[Questions]:
1 > Copy everything from "Equality EVERY WHERE" down to "a social worker." in the passage on the transgender military ban.
2 > Translate this sentence from the passage on the transgender military ban into Spanish: "The ban is also unjustified because people who are transgender already play an integral role in the military."
3 > According to the passage on the transgender military ban, which department commissioned the RAND study?

[Exercise passage]:
+ + + + +

NASW is against the military ban and any form of discrimination, including discrimination based on race, ethnicity, national origin, color, sex, sexual orientation, or gender identity or expression.

The repeal of “Don’t Ask, Don’t Tell,” the opening of combat roles to women, and lifting the ban on transgender people share a common value: that a career in the military and military job assignments should be based on merit and not on gender, gender identity or sexuality orientation.

The ban is also unjustified because people who are transgender already play an integral role in the military. The Williams Institute estimates there are more than 15,000 active duty members of the military and 134,000 veterans who are transgender.

President Trump’s rationale for the ban is that the military would be burdened with “tremendous medical costs and disruption” if people who are transgender continue to serve.

However, a 2016 RAND study commission by the U.S. Department of Defense notes allowing people who are transgender to serve openly would have a minimal impact on readiness and health care costs.

As a result, President Trump’s decision to enact this ban is manifestly discriminatory and unnecessary. NASW will continue to stand with people who are transgender to ensure they achieve equal treatment in the military and throughout our society.

10 comments

  1. Transgender people are not a burden to the military or to the people of America. Transgender people are people. They are people that want to serve their country and should have the right to so. I would be honored and proud for a transgender person to serve in the military. Just like I am proud of those currently serving and have served.

  2. Laura Dion LCSW

    Equality EVERY WHERE makes America great!

  3. This is why I am proud to be a social worker! Thank you, NASW!

  4. Proud to be a transgender vet and a social worker.

    Thanks to the NASW for speaking up!

  5. Thank you for speaking up against this ban! Proud that I am a member of an association that is taking a stand. Now is the time to stick behind transgender individuals as well as our veterans.

  6. http://Www.military. com/joined-armed-forces/disqualifiers-medical-conditions.html. I have no problem with a trange derived person serving our country as long as xe meets the criteria listed.

  7. Transgendered. So sorry about the previous typo.

  8. From the perspective of an active duty soldier: Jeremy B: “My unit was just briefed on the current regulations for transgender soldiers. The rules for bathrooms and barracks for a person transitioning do no create a clear solution or accommodation. (That last word is key, I’ll get to that in a moment). As it stands now, a person with male genitalia, but full breasts, and dresses like a female, would stay in male barracks, and shower in male open bay showers. As in an open room with multiple shower heads on the wall.

+ + + + +

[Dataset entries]
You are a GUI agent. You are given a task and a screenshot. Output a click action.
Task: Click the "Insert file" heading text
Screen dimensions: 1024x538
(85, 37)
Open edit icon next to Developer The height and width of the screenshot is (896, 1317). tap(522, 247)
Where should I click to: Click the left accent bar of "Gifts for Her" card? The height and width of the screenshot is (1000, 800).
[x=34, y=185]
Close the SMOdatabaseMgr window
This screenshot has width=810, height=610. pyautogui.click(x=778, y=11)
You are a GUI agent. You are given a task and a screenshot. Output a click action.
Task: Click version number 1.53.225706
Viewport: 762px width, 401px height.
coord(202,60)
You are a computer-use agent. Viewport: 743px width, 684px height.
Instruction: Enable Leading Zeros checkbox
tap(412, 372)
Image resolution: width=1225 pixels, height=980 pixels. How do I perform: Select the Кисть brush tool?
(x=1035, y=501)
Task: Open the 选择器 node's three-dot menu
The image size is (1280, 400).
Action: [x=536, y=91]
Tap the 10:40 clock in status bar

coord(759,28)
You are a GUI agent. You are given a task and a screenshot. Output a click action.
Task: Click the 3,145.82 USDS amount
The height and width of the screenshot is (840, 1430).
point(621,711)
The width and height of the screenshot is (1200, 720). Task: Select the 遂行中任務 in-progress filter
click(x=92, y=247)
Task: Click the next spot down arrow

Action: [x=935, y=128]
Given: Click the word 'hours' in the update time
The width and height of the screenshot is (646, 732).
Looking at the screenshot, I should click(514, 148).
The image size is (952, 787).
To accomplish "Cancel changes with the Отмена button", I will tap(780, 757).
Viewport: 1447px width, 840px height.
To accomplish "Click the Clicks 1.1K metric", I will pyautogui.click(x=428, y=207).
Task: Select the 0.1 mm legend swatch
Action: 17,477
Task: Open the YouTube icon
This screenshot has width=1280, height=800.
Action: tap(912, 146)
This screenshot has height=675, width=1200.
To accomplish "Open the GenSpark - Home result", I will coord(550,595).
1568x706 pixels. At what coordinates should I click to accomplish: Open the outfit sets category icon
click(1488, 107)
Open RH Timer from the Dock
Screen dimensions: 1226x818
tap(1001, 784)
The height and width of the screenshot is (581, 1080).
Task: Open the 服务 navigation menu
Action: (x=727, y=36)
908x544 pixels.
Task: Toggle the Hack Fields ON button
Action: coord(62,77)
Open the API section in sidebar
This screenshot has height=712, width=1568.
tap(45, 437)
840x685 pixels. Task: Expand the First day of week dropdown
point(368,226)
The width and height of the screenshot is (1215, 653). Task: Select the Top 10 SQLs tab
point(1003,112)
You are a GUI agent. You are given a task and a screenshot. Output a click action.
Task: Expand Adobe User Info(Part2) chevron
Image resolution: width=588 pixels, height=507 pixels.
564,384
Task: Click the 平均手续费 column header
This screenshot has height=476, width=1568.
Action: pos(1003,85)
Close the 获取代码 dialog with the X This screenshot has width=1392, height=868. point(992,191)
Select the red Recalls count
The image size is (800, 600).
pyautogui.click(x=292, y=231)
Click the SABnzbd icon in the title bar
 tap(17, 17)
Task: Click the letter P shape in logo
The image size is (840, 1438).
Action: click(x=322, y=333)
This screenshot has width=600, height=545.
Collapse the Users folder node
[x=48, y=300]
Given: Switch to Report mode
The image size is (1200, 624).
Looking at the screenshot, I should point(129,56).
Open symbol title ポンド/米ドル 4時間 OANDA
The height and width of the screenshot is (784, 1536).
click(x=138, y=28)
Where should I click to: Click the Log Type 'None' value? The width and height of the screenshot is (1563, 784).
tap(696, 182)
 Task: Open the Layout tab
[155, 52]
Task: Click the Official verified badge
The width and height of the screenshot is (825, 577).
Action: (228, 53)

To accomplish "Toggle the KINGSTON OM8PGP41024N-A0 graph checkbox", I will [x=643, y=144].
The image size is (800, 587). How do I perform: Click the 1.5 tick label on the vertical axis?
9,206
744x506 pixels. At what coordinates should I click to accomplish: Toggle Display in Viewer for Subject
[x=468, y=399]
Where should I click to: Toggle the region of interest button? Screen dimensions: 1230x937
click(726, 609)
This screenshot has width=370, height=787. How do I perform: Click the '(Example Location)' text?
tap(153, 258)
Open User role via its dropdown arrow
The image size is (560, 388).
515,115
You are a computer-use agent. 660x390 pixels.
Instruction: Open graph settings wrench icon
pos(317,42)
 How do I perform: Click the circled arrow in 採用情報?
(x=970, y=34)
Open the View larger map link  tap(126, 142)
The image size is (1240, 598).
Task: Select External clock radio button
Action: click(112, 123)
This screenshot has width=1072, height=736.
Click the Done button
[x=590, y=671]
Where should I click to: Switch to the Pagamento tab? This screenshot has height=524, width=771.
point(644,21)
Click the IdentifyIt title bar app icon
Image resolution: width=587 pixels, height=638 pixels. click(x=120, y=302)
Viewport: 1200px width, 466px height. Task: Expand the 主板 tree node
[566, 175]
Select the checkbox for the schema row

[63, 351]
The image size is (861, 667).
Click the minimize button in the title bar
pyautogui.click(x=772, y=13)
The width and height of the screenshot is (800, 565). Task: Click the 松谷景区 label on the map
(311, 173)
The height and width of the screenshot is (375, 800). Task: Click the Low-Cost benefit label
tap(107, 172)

+ + + + +

[Activity answers]:
1 >
Equality EVERY WHERE makes America great!

  3. This is why I am proud to be a social worker! Thank you, NASW!

  4. Proud to be a transgender vet and a social worker.

2 > La prohibición también es injustificada porque las personas transgénero ya desempeñan un papel integral en el ejército.

3 > The U.S. Department of Defense.